Anda di halaman 1dari 1

IBUKU GURUKU

Sunan sumur
(pentigraf- cerpen tiga paragraf)
Terlihat sepasang suami - istri duduk berhadapan di lingkar meja makan yang terletak di ruang tengah rumahnya yang tidak begitu luas. Mereka saling kontak
mata. Tak jarang tampak senyum menawan dari sang istri. Ada tatapan tulus dan ikhlas saat memperhatikan sang suami yang terlihat serius membaca catatan di
ponselnya. “Ibu, ajari aku menjadi ibu. Aku masih ingin banyak belajar tentangmu. Aku tahu ayah adalah seorang guru. Katanya, guru itu kaya ilmu. Tapi aku tak
mau belajar dari ayah.Terutama gaya laku yang pura-pura. Ilmu yang tak berdaya. Ayah selalu pura-puta tidak tahu, ketika melihat dan mendengar kecurangan
yang seolah tidak curang. Ayah hanya diam ketika menatap kejahatan yang seolah tidak jahat. Ibu, kukatakan padamu, beberapa waktu yang lalu, tiba-tiba
banyak teman-temanku di sekolah, wajahnya seperti ayah semua. begitu pula irama kalimat yang disusunya terdengar begitu indah. Pula banyak juga yang pintar
memoles wajahnya berparas cantik dan tampan. Maafkan aku ibu. Inilah diskusi pemikiran kita yang ingin kubahas melalui bahasa tulis kita. Serta maafkan aku,
anakmu yang telah menyampaikan padamu, bagaimana sikap ayah selama ini yang telah berhasil membohongi kerja indrawinya.”
Seketika lelaki itu menghempaskan punggungnya disandaran kursi makan. Tangannya gemetaran saat membaca WhatsApp dari anaknya di ponsel istrinya.

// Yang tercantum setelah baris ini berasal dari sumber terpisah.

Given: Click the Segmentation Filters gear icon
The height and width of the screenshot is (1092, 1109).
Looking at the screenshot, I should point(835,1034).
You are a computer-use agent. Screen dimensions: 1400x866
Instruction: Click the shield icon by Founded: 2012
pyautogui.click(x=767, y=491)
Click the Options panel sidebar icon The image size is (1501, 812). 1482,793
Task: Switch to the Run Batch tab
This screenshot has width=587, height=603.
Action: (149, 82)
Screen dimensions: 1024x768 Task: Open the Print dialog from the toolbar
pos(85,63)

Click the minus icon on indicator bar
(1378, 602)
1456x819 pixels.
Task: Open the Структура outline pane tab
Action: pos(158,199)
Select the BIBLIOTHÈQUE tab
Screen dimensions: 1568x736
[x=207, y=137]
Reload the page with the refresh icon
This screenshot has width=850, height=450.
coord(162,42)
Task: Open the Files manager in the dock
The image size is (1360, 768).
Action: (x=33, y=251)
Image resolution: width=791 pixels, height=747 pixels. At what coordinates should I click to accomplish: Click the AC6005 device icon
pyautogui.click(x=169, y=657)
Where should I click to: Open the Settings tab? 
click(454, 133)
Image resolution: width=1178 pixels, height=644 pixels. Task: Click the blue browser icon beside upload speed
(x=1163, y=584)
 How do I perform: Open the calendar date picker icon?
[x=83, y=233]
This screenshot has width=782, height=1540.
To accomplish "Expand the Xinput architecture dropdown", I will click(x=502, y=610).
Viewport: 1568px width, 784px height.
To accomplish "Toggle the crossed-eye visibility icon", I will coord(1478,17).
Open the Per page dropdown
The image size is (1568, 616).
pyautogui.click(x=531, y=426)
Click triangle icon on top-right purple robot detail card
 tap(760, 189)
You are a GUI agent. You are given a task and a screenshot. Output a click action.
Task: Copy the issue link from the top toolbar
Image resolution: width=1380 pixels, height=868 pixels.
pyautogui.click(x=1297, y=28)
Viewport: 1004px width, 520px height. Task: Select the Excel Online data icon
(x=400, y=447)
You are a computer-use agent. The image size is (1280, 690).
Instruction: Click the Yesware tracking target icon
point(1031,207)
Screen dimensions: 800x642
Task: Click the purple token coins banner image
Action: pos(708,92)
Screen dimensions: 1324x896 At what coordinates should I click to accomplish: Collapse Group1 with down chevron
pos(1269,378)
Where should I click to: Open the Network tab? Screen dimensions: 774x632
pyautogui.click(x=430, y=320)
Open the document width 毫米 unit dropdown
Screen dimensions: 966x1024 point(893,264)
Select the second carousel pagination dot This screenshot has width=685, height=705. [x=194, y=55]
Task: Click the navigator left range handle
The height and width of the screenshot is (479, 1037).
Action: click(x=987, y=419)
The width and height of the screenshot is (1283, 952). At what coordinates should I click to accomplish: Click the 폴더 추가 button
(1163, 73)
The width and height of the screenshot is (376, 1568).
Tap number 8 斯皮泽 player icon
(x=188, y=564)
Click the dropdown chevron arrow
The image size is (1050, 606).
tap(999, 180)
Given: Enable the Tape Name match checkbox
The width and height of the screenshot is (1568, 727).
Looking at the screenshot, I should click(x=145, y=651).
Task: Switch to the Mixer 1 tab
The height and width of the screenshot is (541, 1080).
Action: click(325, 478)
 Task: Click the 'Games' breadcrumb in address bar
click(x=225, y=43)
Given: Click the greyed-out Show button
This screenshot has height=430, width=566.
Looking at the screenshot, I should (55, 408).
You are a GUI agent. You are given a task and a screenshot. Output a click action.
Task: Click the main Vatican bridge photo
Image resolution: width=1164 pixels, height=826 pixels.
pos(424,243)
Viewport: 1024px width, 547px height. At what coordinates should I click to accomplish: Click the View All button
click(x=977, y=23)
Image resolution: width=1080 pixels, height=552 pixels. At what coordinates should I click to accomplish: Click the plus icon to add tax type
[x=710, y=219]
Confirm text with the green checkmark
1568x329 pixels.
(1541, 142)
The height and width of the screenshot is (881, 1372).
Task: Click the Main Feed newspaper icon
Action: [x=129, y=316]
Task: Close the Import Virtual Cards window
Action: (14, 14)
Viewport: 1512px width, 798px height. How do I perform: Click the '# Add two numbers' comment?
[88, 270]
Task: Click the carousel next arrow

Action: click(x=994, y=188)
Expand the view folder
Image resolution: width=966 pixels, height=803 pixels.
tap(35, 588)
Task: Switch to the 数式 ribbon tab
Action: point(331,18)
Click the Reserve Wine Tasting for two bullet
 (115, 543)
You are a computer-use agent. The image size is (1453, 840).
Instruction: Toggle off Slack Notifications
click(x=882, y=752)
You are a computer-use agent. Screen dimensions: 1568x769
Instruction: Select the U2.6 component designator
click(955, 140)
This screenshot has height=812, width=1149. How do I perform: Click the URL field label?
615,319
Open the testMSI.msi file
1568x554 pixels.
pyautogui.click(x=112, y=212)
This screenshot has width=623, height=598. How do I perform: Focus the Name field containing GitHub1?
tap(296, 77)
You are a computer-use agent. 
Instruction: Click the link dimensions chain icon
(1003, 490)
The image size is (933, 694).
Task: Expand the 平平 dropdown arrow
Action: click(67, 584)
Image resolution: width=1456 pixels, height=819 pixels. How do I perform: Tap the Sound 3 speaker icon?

Perempuan itu menatap perubahan sikap pada suaminya. Ia bisa mendengar dengan baik kala suaminya mengatakan, kalau anaknya telah mampu mengendus isi
pikiran dan batin suaminya. Semacam ada rasa was-was dan rasa kalah diri dari suaminya. Pula sang suami mengakui, kalau dirinya hanyalah pencipta
pembenaran yang tidak benar. Bukan pelebur pada pengalaman batiniah.
“Menurutmu Pengecutkah aku, Bu?” Perempuan itu sabar mendengar dengan segala makna kesetiaannya.Sejenak ia berdiri, menggeser tempat duduk agar bisa
lebih dekat suaminya. Ia kecup kening suaminya.Tanpa bicara.Tanpa air mata. Ia tatap mata suaminya dengan sorot mata yang tabah. Tak berapa lama. Terdengar
kembali dering WhatsApp dari ponsel milik perempuan itu. Terlihat ada pesan WhatsApp dari nomor anaknya. Kembali, suaminya yang membaca. Tertera huruf
balok. IBU AKU AKAN TERUS BELAJAR DARI CARAMU MELAWAN DENGAN BAHASA DIAM ITU. CACAT WICARAMU ADALAH
PENGALAMAN HIDUP YANG TELAH MENJADI GURU BAGIKU. MULUTMU MEMANG TAK MAMPU BERSUARA. TAPI TULISAN-TULISANMU
TELAH MEMENUHI ISI PIKIRAN ANAKMU INI.
Lelaki itu, kembali tak berdaya. Sesegera bersimpuh di kaki istrinya. Tiba-tiba melakukan pengakuan dosa. ”Maafkan aku istriku. Ada dosa besar dariku.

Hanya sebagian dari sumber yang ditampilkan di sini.